'One of the Scariest Things' — Olympic Diver Tom Daley on Coming Out

Sunday November 22, 2020

Tom Daley
Tom Daley  (Source:Instagram / @tomdaley)

When Stylist Andrew Gelwicks was preparing his new book "The Queer Advantage: Conversations with LGBTQ+ Leaders on the Power of Identity," he knew he wanted to speak with Olympic medalist, diver Tom Daley. "We need more queer actors, actresses, musicians, and artists pushing their way to the forefront of popular culture and into the public eye," Gelwicks says in an extract from his book published in the UK edition of Glamour Magazine. "That is why I love seeing athletes such as Tom Daley claiming their rightful space and receiving the praise and attention they deserve."

Gelwicks' book looks at the lives of queer people, whom he calls "relative outsiders," whose successful lives could be seen as role models. It was something he didn't have while growing up in a Ohio suburb and wrote the book — which includes conversations with Troye Sivan, Dan Levy, Billie Jean King and Daley (amongst others) about their queer life experience.

Daley came out in 2013 at the age of 19 in a YouTube video in order to end speculation about his private life. But he says to Gelwicks in Glamour, "It was one of the scariest things to have to do. I was so terrified to press send on that YouTube video. I wanted to get people off my back, continuously asking questions about my love life."

"Tom married Dustin Lance Black, 45, in 2017 after two years of dating, and they are parents to son Robbie, two, born via a surrogate," reports the Daily Mail.

Daley's coming out was big news and made the diver one of the highest profile sports figures to be open about his sexuality. He didn't, though, feel that he was treated any differently by his colleagues or by the sport. "In diving, I am judged for how I do my dives. Not who I love. When fans of sports that are less accepting of LGBTQ+ people can see them as human beings playing the sport they love, I think we will see a lot more sports people come out."

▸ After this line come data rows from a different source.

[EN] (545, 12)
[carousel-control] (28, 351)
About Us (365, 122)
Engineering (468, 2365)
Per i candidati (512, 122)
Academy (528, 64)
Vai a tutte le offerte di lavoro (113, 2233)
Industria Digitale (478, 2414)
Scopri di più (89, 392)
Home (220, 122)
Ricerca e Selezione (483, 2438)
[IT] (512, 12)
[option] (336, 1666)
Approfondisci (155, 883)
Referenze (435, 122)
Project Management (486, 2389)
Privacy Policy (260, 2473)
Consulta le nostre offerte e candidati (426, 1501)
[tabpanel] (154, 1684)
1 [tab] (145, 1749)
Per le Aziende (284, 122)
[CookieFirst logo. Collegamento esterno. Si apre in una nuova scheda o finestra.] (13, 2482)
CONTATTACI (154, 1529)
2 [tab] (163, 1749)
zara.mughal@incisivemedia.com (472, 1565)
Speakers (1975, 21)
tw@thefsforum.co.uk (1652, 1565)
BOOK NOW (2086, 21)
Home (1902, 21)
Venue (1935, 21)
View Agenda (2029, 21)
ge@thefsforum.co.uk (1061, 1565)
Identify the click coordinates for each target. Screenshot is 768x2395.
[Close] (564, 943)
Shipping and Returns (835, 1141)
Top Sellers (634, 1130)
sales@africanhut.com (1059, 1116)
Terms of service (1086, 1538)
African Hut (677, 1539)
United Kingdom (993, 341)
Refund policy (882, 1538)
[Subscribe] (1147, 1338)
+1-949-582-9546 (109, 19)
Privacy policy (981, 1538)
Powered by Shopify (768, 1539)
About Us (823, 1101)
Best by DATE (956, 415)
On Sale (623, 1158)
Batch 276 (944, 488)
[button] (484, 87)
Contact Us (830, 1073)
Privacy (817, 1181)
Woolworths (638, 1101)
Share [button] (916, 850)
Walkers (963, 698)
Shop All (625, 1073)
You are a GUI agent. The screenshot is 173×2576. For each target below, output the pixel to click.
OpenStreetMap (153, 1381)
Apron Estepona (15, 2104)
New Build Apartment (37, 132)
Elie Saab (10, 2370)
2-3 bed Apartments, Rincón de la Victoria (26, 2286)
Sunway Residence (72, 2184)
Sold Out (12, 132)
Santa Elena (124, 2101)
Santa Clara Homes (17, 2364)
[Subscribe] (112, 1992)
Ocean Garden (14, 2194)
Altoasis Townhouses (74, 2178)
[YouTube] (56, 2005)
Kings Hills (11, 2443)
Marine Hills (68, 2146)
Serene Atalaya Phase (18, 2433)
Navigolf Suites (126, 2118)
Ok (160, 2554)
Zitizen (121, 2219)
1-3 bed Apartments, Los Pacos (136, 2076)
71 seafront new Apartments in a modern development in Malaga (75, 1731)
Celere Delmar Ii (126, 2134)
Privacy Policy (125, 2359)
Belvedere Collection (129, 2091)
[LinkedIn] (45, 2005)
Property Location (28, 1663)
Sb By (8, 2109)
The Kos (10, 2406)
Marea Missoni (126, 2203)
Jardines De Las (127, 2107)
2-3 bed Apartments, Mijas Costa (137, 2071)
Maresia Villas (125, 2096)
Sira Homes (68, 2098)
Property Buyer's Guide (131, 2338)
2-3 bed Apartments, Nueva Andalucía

Asked if he thought that being queer has positively impacted his career, Daley said: "Growing up as a queer person is very challenging. You are always told that you are different and you are less than. That automatically puts you on the back foot and you have to work even harder to prove yourself. Those challenges and obstacles are what have shaped me as an athlete and learning not to care about other people's opinions and what nasty things other people can say. The best thing to do is concentrate on you and loving who you are."